**INPUT DATA:**
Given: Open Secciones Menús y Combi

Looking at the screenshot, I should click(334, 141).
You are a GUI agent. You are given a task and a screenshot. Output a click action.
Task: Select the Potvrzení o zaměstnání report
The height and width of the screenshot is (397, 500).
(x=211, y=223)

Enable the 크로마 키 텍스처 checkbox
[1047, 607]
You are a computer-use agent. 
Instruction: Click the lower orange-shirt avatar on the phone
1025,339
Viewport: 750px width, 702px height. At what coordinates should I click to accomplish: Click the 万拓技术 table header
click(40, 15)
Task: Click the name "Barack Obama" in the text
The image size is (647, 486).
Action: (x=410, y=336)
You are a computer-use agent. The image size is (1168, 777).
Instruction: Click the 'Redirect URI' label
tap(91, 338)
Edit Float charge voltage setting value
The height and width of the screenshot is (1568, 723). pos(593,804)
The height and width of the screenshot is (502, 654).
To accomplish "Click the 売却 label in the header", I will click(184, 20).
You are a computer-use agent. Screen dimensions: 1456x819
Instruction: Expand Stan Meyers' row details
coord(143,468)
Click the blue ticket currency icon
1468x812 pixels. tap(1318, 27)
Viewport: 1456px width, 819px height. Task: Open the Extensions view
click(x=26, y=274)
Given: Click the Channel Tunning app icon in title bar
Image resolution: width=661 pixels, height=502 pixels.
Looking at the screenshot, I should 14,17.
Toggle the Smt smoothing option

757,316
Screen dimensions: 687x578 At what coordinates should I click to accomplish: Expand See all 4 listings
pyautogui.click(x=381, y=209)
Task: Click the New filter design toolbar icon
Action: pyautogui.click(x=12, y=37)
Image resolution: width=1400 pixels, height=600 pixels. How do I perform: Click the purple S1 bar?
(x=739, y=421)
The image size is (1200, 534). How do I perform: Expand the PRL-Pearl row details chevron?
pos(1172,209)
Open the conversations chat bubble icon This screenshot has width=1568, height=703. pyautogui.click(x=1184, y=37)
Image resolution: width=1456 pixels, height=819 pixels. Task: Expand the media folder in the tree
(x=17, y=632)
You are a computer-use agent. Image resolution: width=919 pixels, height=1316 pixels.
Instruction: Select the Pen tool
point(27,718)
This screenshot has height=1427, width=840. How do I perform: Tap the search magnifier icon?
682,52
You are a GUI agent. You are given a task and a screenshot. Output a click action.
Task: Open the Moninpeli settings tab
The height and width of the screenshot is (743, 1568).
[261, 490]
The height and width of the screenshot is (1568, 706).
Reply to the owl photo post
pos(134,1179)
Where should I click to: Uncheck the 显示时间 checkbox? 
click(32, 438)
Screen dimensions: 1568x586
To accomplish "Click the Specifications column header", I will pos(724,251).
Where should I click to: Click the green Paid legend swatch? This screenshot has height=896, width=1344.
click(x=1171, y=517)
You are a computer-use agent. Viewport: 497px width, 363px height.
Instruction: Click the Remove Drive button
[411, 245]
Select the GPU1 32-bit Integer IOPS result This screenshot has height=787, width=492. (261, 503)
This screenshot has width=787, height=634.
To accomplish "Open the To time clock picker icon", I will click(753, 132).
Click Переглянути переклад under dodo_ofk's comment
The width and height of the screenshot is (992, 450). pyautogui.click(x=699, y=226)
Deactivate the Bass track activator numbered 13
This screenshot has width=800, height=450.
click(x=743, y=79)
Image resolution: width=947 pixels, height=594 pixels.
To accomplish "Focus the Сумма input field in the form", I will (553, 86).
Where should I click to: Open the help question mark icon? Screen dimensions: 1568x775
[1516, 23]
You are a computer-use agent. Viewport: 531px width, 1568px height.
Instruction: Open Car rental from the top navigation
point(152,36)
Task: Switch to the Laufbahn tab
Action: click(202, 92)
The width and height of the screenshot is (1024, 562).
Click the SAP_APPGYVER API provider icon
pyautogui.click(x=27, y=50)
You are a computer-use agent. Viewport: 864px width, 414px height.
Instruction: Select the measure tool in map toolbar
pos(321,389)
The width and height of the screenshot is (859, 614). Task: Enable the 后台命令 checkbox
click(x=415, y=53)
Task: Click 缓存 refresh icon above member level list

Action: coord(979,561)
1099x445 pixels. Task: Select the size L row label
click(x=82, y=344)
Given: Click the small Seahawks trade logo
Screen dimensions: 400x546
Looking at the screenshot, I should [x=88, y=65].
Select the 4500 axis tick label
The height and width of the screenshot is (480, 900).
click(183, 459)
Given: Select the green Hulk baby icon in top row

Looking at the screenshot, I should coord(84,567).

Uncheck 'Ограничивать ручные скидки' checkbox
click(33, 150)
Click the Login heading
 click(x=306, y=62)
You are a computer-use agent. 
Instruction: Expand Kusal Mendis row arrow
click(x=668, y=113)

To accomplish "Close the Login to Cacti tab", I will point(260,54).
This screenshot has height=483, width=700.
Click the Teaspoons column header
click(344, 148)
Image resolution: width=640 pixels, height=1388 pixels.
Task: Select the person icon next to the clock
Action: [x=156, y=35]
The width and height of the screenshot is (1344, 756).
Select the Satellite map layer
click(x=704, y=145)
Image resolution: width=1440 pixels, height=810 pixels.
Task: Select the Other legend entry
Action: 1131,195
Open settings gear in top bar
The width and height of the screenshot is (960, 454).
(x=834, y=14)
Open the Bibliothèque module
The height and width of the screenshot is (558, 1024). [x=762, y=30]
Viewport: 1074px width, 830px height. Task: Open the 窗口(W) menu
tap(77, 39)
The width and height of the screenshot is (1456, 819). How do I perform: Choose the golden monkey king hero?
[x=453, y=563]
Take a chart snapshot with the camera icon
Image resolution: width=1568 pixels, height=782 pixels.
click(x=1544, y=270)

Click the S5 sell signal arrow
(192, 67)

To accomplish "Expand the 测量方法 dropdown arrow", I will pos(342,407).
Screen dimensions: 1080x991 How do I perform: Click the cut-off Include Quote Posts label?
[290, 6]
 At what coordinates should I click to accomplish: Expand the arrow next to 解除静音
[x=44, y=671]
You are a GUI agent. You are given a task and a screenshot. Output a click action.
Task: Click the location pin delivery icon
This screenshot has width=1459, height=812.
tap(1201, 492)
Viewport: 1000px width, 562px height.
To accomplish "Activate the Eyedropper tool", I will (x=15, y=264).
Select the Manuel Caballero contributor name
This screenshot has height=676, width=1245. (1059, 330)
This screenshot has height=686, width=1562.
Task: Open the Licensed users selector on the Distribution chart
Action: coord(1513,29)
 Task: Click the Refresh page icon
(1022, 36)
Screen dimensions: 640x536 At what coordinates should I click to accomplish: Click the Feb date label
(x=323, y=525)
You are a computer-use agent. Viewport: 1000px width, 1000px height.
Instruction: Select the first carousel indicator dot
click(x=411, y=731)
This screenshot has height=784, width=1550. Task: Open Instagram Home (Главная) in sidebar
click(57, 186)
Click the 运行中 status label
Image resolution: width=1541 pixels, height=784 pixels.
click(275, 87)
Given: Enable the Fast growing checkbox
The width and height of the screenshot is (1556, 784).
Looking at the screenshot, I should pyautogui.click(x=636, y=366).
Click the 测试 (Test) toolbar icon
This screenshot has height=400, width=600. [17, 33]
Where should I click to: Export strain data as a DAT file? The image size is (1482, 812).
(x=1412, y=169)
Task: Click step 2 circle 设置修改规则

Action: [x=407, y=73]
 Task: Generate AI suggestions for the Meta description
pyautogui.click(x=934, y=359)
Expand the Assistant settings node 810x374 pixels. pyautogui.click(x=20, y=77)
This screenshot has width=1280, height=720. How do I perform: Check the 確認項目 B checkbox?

**AIM:**
Please return all of the lines above, character for character, with nothing changed.

**EXERCISE OUTPUT:**
Given: Open Secciones Menús y Combi

Looking at the screenshot, I should click(334, 141).
You are a GUI agent. You are given a task and a screenshot. Output a click action.
Task: Select the Potvrzení o zaměstnání report
The height and width of the screenshot is (397, 500).
(x=211, y=223)

Enable the 크로마 키 텍스처 checkbox
[1047, 607]
You are a computer-use agent. 
Instruction: Click the lower orange-shirt avatar on the phone
1025,339
Viewport: 750px width, 702px height. At what coordinates should I click to accomplish: Click the 万拓技术 table header
click(40, 15)
Task: Click the name "Barack Obama" in the text
The image size is (647, 486).
Action: (x=410, y=336)
You are a computer-use agent. The image size is (1168, 777).
Instruction: Click the 'Redirect URI' label
tap(91, 338)
Edit Float charge voltage setting value
The height and width of the screenshot is (1568, 723). pos(593,804)
The height and width of the screenshot is (502, 654).
To accomplish "Click the 売却 label in the header", I will click(184, 20).
You are a computer-use agent. Screen dimensions: 1456x819
Instruction: Expand Stan Meyers' row details
coord(143,468)
Click the blue ticket currency icon
1468x812 pixels. tap(1318, 27)
Viewport: 1456px width, 819px height. Task: Open the Extensions view
click(x=26, y=274)
Given: Click the Channel Tunning app icon in title bar
Image resolution: width=661 pixels, height=502 pixels.
Looking at the screenshot, I should 14,17.
Toggle the Smt smoothing option

757,316
Screen dimensions: 687x578 At what coordinates should I click to accomplish: Expand See all 4 listings
pyautogui.click(x=381, y=209)
Task: Click the New filter design toolbar icon
Action: pyautogui.click(x=12, y=37)
Image resolution: width=1400 pixels, height=600 pixels. How do I perform: Click the purple S1 bar?
(x=739, y=421)
The image size is (1200, 534). How do I perform: Expand the PRL-Pearl row details chevron?
pos(1172,209)
Open the conversations chat bubble icon This screenshot has width=1568, height=703. pyautogui.click(x=1184, y=37)
Image resolution: width=1456 pixels, height=819 pixels. Task: Expand the media folder in the tree
(x=17, y=632)
You are a computer-use agent. Image resolution: width=919 pixels, height=1316 pixels.
Instruction: Select the Pen tool
point(27,718)
This screenshot has height=1427, width=840. How do I perform: Tap the search magnifier icon?
682,52
You are a GUI agent. You are given a task and a screenshot. Output a click action.
Task: Open the Moninpeli settings tab
The height and width of the screenshot is (743, 1568).
[261, 490]
The height and width of the screenshot is (1568, 706).
Reply to the owl photo post
pos(134,1179)
Where should I click to: Uncheck the 显示时间 checkbox? 
click(32, 438)
Screen dimensions: 1568x586
To accomplish "Click the Specifications column header", I will pos(724,251).
Where should I click to: Click the green Paid legend swatch? This screenshot has height=896, width=1344.
click(x=1171, y=517)
You are a computer-use agent. Viewport: 497px width, 363px height.
Instruction: Click the Remove Drive button
[411, 245]
Select the GPU1 32-bit Integer IOPS result This screenshot has height=787, width=492. (261, 503)
This screenshot has width=787, height=634.
To accomplish "Open the To time clock picker icon", I will click(753, 132).
Click Переглянути переклад under dodo_ofk's comment
The width and height of the screenshot is (992, 450). pyautogui.click(x=699, y=226)
Deactivate the Bass track activator numbered 13
This screenshot has width=800, height=450.
click(x=743, y=79)
Image resolution: width=947 pixels, height=594 pixels.
To accomplish "Focus the Сумма input field in the form", I will (553, 86).
Where should I click to: Open the help question mark icon? Screen dimensions: 1568x775
[1516, 23]
You are a computer-use agent. Viewport: 531px width, 1568px height.
Instruction: Open Car rental from the top navigation
point(152,36)
Task: Switch to the Laufbahn tab
Action: click(202, 92)
The width and height of the screenshot is (1024, 562).
Click the SAP_APPGYVER API provider icon
pyautogui.click(x=27, y=50)
You are a computer-use agent. Viewport: 864px width, 414px height.
Instruction: Select the measure tool in map toolbar
pos(321,389)
The width and height of the screenshot is (859, 614). Task: Enable the 后台命令 checkbox
click(x=415, y=53)
Task: Click 缓存 refresh icon above member level list

Action: coord(979,561)
1099x445 pixels. Task: Select the size L row label
click(x=82, y=344)
Given: Click the small Seahawks trade logo
Screen dimensions: 400x546
Looking at the screenshot, I should [x=88, y=65].
Select the 4500 axis tick label
The height and width of the screenshot is (480, 900).
click(183, 459)
Given: Select the green Hulk baby icon in top row

Looking at the screenshot, I should coord(84,567).

Uncheck 'Ограничивать ручные скидки' checkbox
click(33, 150)
Click the Login heading
 click(x=306, y=62)
You are a computer-use agent. 
Instruction: Expand Kusal Mendis row arrow
click(x=668, y=113)

To accomplish "Close the Login to Cacti tab", I will point(260,54).
This screenshot has height=483, width=700.
Click the Teaspoons column header
click(344, 148)
Image resolution: width=640 pixels, height=1388 pixels.
Task: Select the person icon next to the clock
Action: [x=156, y=35]
The width and height of the screenshot is (1344, 756).
Select the Satellite map layer
click(x=704, y=145)
Image resolution: width=1440 pixels, height=810 pixels.
Task: Select the Other legend entry
Action: 1131,195
Open settings gear in top bar
The width and height of the screenshot is (960, 454).
(x=834, y=14)
Open the Bibliothèque module
The height and width of the screenshot is (558, 1024). [x=762, y=30]
Viewport: 1074px width, 830px height. Task: Open the 窗口(W) menu
tap(77, 39)
The width and height of the screenshot is (1456, 819). How do I perform: Choose the golden monkey king hero?
[x=453, y=563]
Take a chart snapshot with the camera icon
Image resolution: width=1568 pixels, height=782 pixels.
click(x=1544, y=270)

Click the S5 sell signal arrow
(192, 67)

To accomplish "Expand the 测量方法 dropdown arrow", I will pos(342,407).
Screen dimensions: 1080x991 How do I perform: Click the cut-off Include Quote Posts label?
[290, 6]
 At what coordinates should I click to accomplish: Expand the arrow next to 解除静音
[x=44, y=671]
You are a GUI agent. You are given a task and a screenshot. Output a click action.
Task: Click the location pin delivery icon
This screenshot has width=1459, height=812.
tap(1201, 492)
Viewport: 1000px width, 562px height.
To accomplish "Activate the Eyedropper tool", I will (x=15, y=264).
Select the Manuel Caballero contributor name
This screenshot has height=676, width=1245. (1059, 330)
This screenshot has height=686, width=1562.
Task: Open the Licensed users selector on the Distribution chart
Action: coord(1513,29)
 Task: Click the Refresh page icon
(1022, 36)
Screen dimensions: 640x536 At what coordinates should I click to accomplish: Click the Feb date label
(x=323, y=525)
You are a computer-use agent. Viewport: 1000px width, 1000px height.
Instruction: Select the first carousel indicator dot
click(x=411, y=731)
This screenshot has height=784, width=1550. Task: Open Instagram Home (Главная) in sidebar
click(57, 186)
Click the 运行中 status label
Image resolution: width=1541 pixels, height=784 pixels.
click(275, 87)
Given: Enable the Fast growing checkbox
The width and height of the screenshot is (1556, 784).
Looking at the screenshot, I should pyautogui.click(x=636, y=366).
Click the 测试 (Test) toolbar icon
This screenshot has height=400, width=600. [17, 33]
Where should I click to: Export strain data as a DAT file? The image size is (1482, 812).
(x=1412, y=169)
Task: Click step 2 circle 设置修改规则

Action: [x=407, y=73]
 Task: Generate AI suggestions for the Meta description
pyautogui.click(x=934, y=359)
Expand the Assistant settings node 810x374 pixels. pyautogui.click(x=20, y=77)
This screenshot has width=1280, height=720. How do I perform: Check the 確認項目 B checkbox?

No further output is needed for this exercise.